ELGIN'S VEILS

Objects of uncontrollable, almost sexual, desire? Or as alluring as old men in prison pyjamas?

When the new Acropolis Museum in Athens sets new grey-muslin-draped copies of the Elgin Marbles alongside its own original pieces (the bits of the Parthenon frieze which his lordship left behind) I'm not sure what the public verdict will be.

The Greek government is hoping that their bizarrely shrouded imitations of the famous carvings - from virginal worshippers to sacrificial cattle - will drive visitors wild when seen next to the real 5th century marble figures in their special new room (see previous post).

Alternatively tourists may wander past the ghostly gaps, wondering why, in the world capital most crowded with classical art, the pride of place goes to so many fakes garbed in grey.

This is the one surprising question from my preview of the long-awaited Greek plans to show their Acropolis treasures in a manner fit for the 21st century.

I had read about the proposed 'shrine to absence' - and of the firm response from local scholars that their latest protest at British policy was to be any such thing.

But I wasn't expecting to hear that their replicas of Elgin's collection in the British Museum would be half hidden by cheesecloth.

To some enthusiasts for old Greek glories these new veiled figures may prove as seductive as in the days when Emma Hamilton (above) entranced Nelson and Goethe (to name just two) using gauze and silk to clothe her statuesque cabaret of classical poses. To others it may look plain ridiculous. When will we begin to know?

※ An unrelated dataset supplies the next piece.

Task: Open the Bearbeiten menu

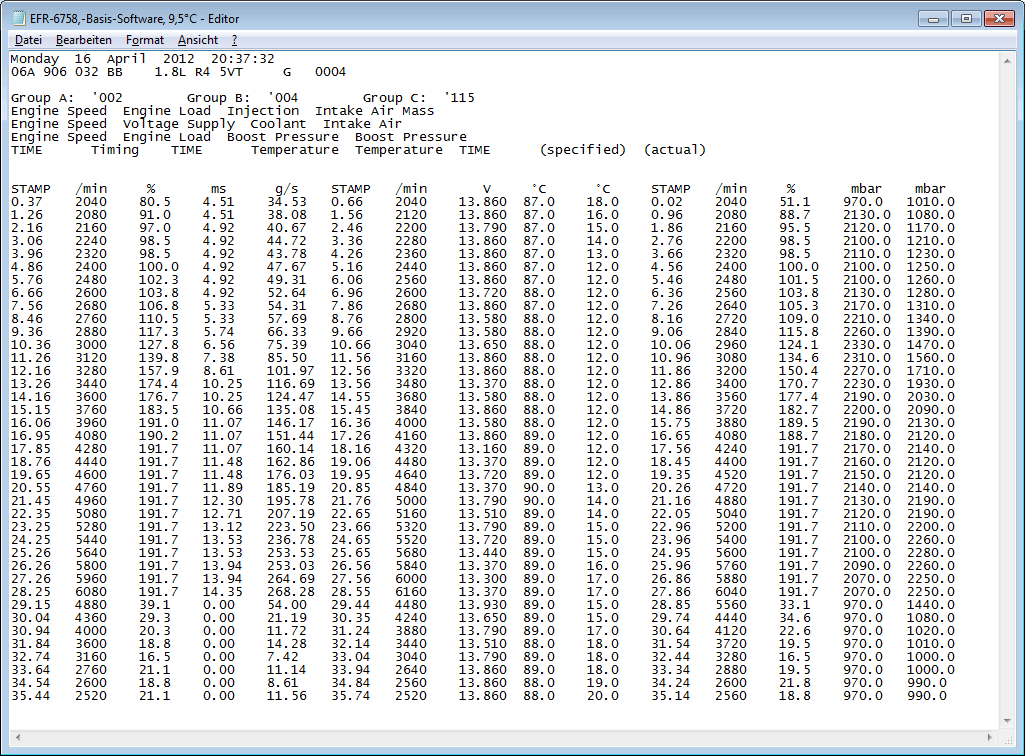Action: pos(83,40)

The Observer newspaper reports today that we are 'only months away from the opening' of the new museum.

The present view of the site, certainly from my own experience of builders, suggests that the wait for this magnificent building may be a little longer, perhaps quite a lot longer. Maybe even time to reconsider the muslin.

The Observer also reports new hope in Athens that Gordon Brown will change British policy - and put his own pressure on the British Museum trustees to give the Marbles back.

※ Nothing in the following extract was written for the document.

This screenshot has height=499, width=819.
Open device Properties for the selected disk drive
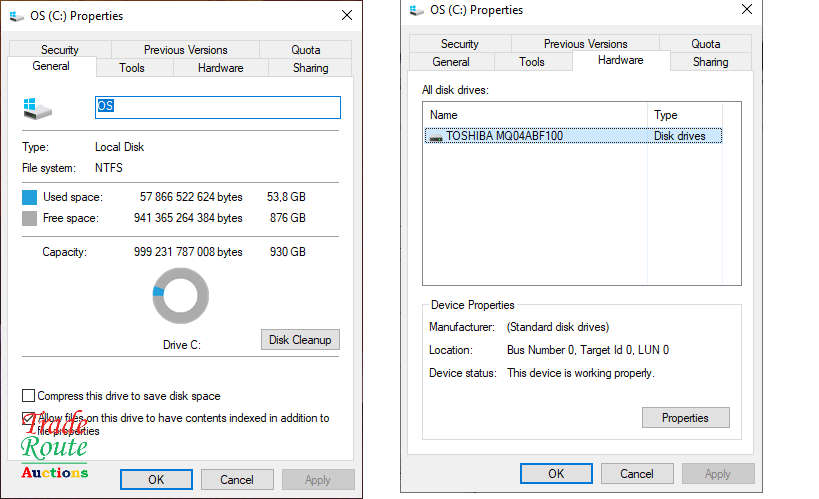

I am asked the same question. Surely, friends say, this is a great opportunity for Mr Brown to show his difference from Tony Blair and to go back to days when Neil Kinnock was the great Greek hope.

But I can't see the man for whom the real Athens is Edinburgh falling for a stunt like this. What about David Cameron, asks another anxious Greek questioner. I try to say that most of the Conservative leader's veils are still on - but the joke gets lost in translation.